### Dataset records
_____

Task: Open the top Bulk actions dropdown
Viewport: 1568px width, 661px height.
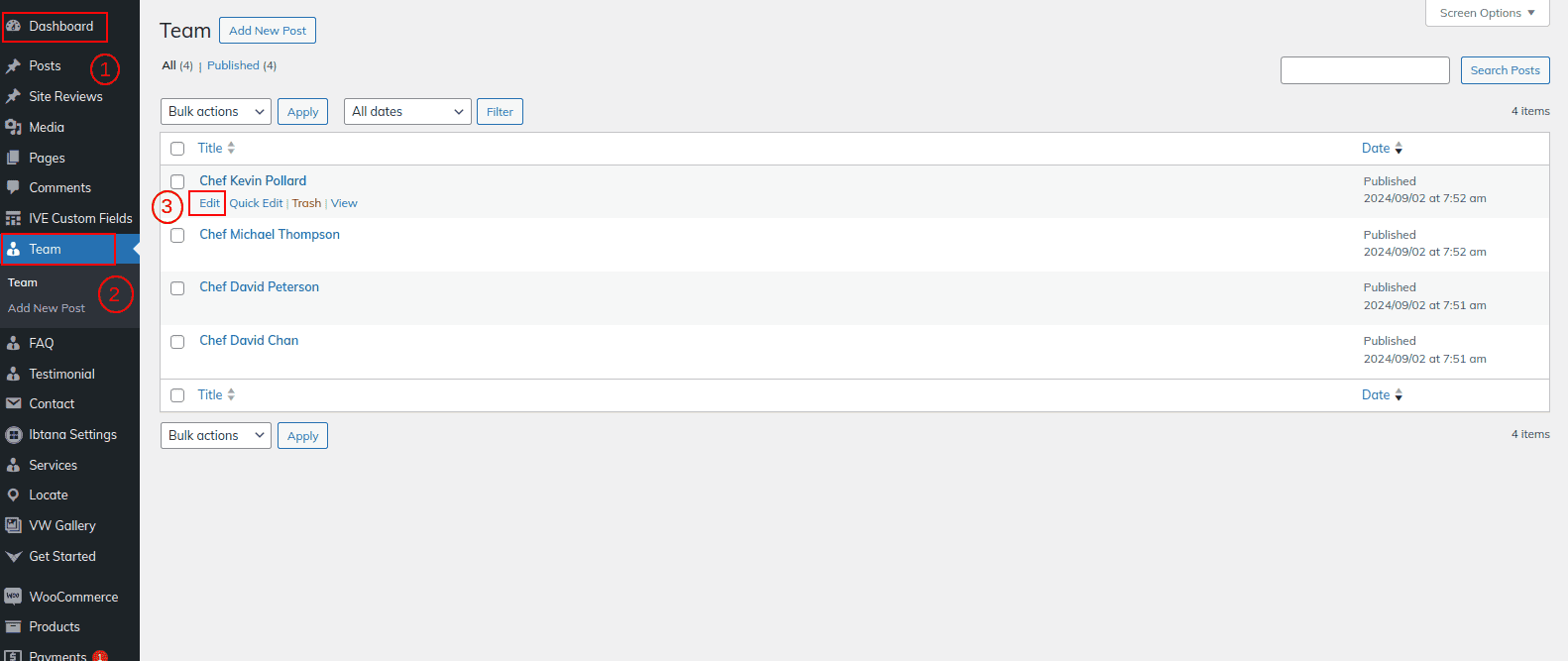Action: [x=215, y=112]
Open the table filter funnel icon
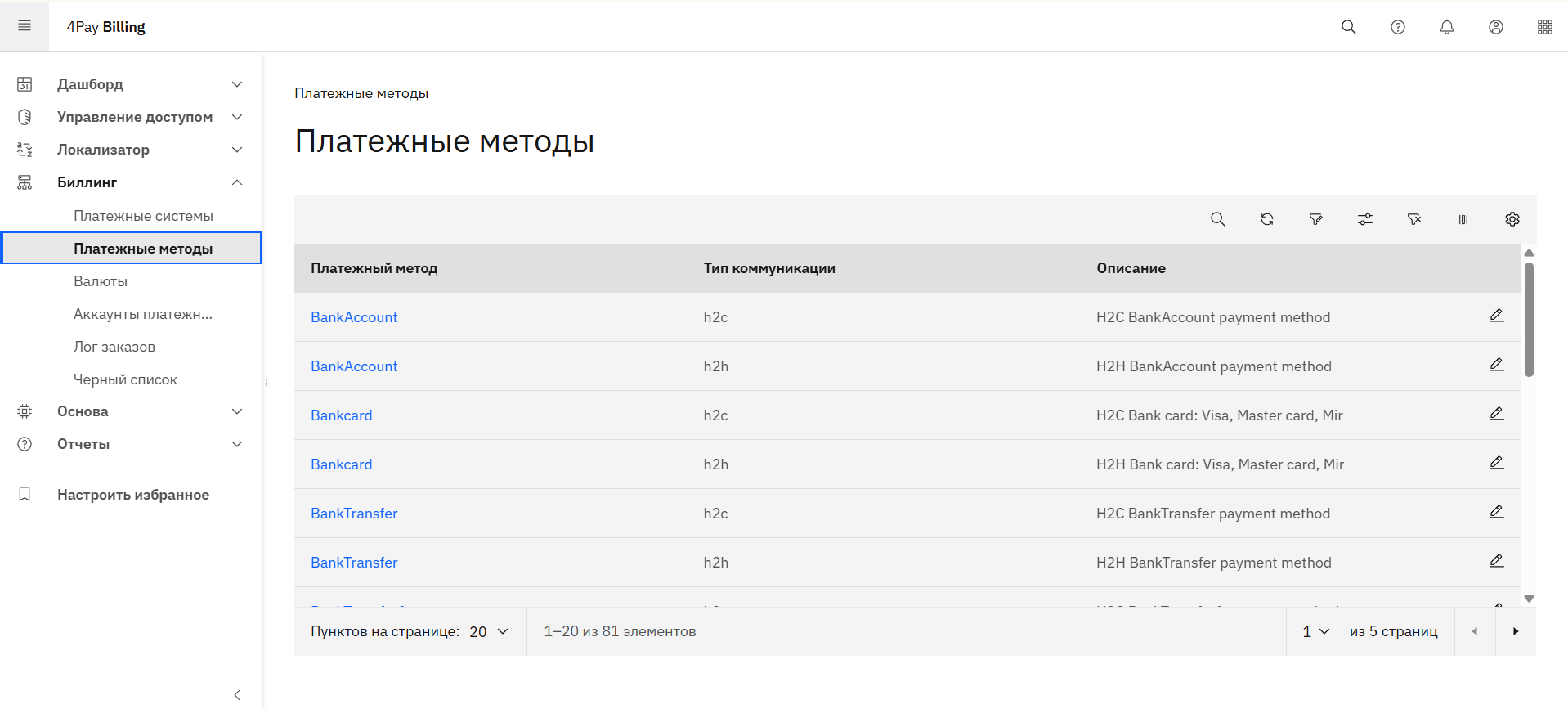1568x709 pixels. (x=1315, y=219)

_____

### Task to carry out
Take the line containing "Viewport: 1568px width, 661px height." and every line after it up to the end of the data, and write them out exactly, without the pictures.

### Solution for this exercise
Viewport: 1568px width, 661px height.
Action: [x=215, y=112]
Open the table filter funnel icon
1568x709 pixels. (x=1315, y=219)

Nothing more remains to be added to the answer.